“Ada tiga jenis diktatoriat yang kita tahu: Teokrasi yang berlandas agama, komunisme dengan rezim proletariat, dan fasisme dengan militernya!”
Kalimat itu disuarakan seorang aktivis 1998 yang saya lupa namanya siapa di acara ILC “Kontroversi Suharto Jadi Pahlawan Nasional”. Saya semata-mata ingat apa yang dikatakannya karena isinya memang membuat saya merinding. Bagaimana bisa orang bicara seyakin itu di hadapan publik tanpa hati-hati atau bahkan tahu artinya?
Yang saya maksud ialah mengenai rezim proletariat. Saya tak paham bagaimana rezim proletariat disamakan dengan kediktatoran sebagaimana teokrasi dan fasisme. Atas nama Hitler dengan nazinya, dia pun akan jijik dengan para buruh gembel miskin untuk disamakan bersama ras Arya yang Maha Agung.

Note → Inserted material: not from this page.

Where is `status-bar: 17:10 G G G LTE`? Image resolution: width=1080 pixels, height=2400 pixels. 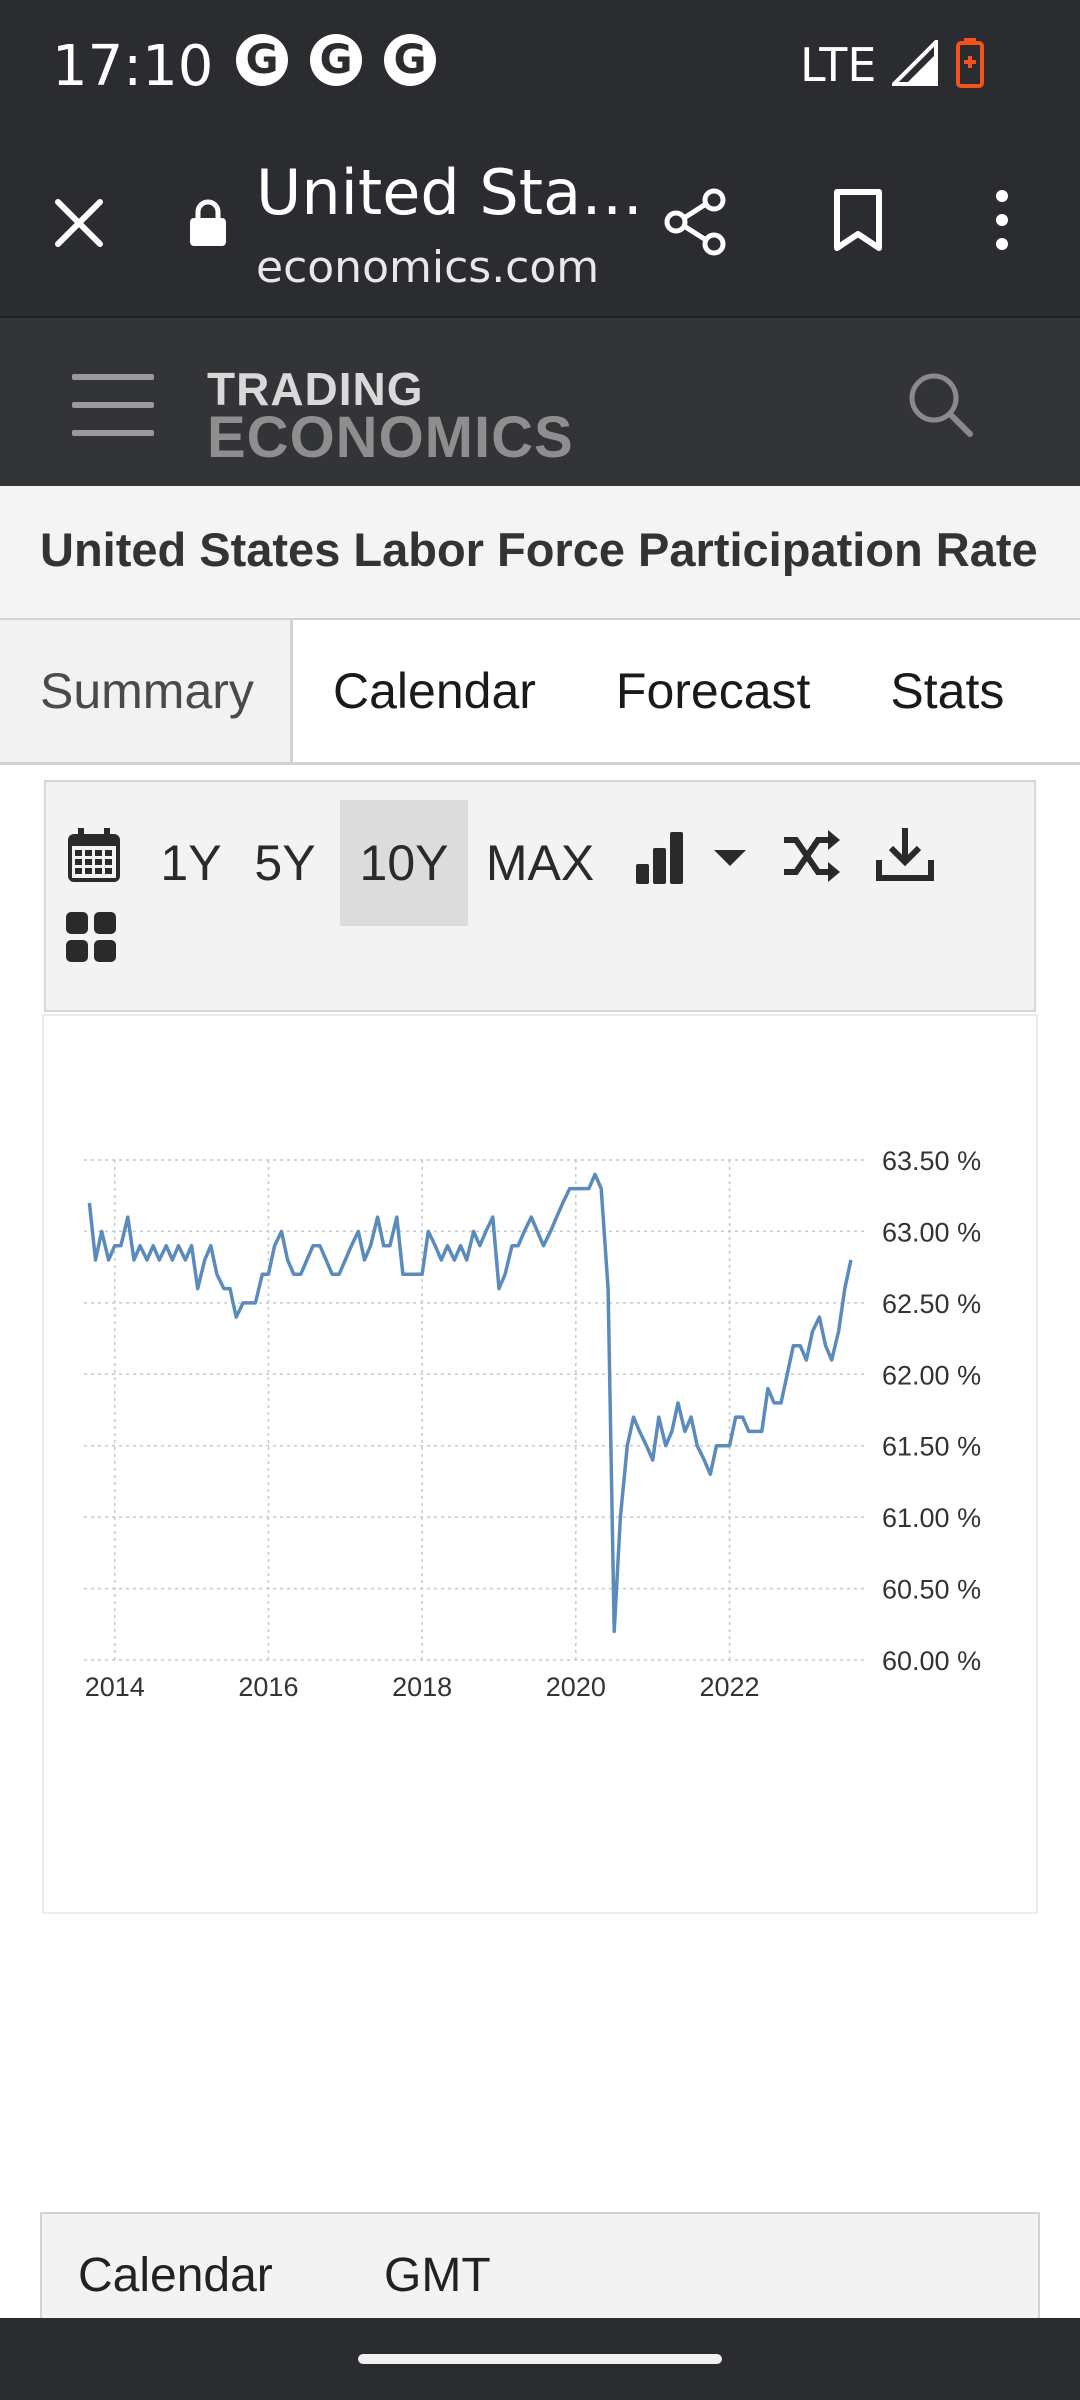 status-bar: 17:10 G G G LTE is located at coordinates (540, 65).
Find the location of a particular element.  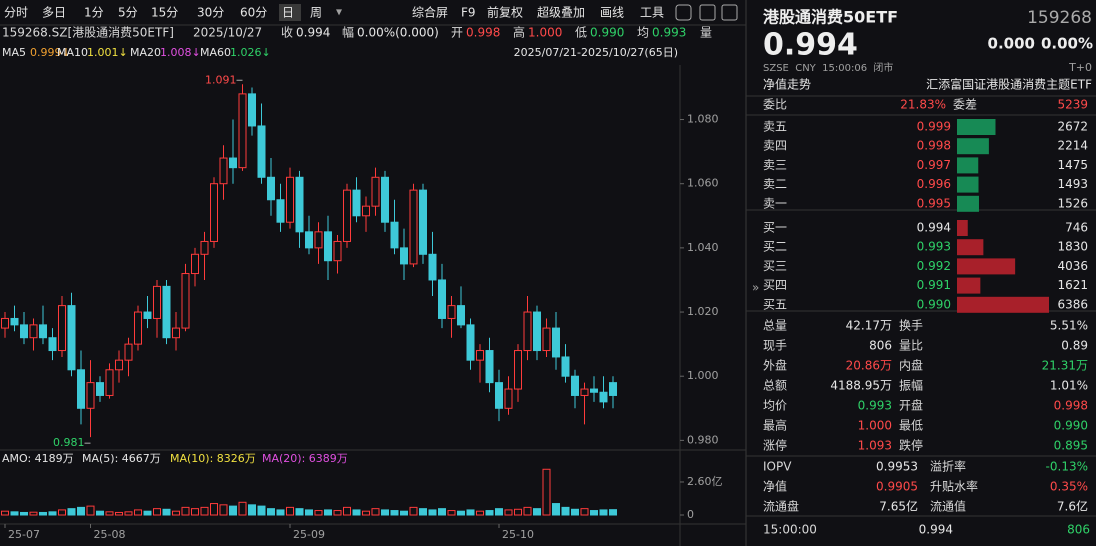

Kalau Anda berkata proletariat adalah sebuah kediktatoran sebagaimana teokrasi, lantas apa yang akan Anda sebut sebagai demokrasi era reformasi ini? Kediktatoran para pemodal? Kediktatoran di mana iklan bisa dipasang di manapun tetapi orang kecil dilarang berjualang di trotoar? Kediktatoran di mana motor lawas tak bisa menikmati jalanan sedangkan raksasa otomotif bisa petantang petenteng dengan yang namanya green car? Green car my ass.
Tenang saudara, saya sama sekali tak bermaksud mengajak Anda menjadi komunis dengan mengatakan “my ass” pada kapitalis. Saya sendiri bukan komunis dan sangat benci pada paham itu. Tapi marilah kita jujur. Jujur dalam mencintai dan jujur dalam membenci. Saya ingin bilang, bencilah komunisme dengan kejujuran yang dicintai Tuhan dan masyarakat.
Dictatorship of proletariat yang dikatakan Marx merupakan wujud paling murni sebuah demokrasi. Demokrasi bagi Anda, saya, dan jutaan orang kecil untuk menentukan pembagian hasil produksi dan apa saja yang diproduksi. Bumi, air, dan kekayaannya bukan milik pemodal serta negara. Tetapi milik semua manusia di bumi ini.
Dan Anda samakan konsep ini dengan teokrasi serta fasisme?
Stalin, Lenin, Mao, atau siapapun yang Anda sebut komunis belum benar-benar berhasil menciptakan komunisme itu sendiri. Mimpi mereka mandeg di tengah jalan. Entah terbelenggu oleh kekuatan internal atau kekuatan eksternal.undefinedMari benci komunisme dengan jujur. Pahamilah dictatorship of proletariat dengan sepenuh hati, dengan kejujuran untuk melihat islam lewat paham yang murni, bukan lewat paham tambahan yang aneh-aneh!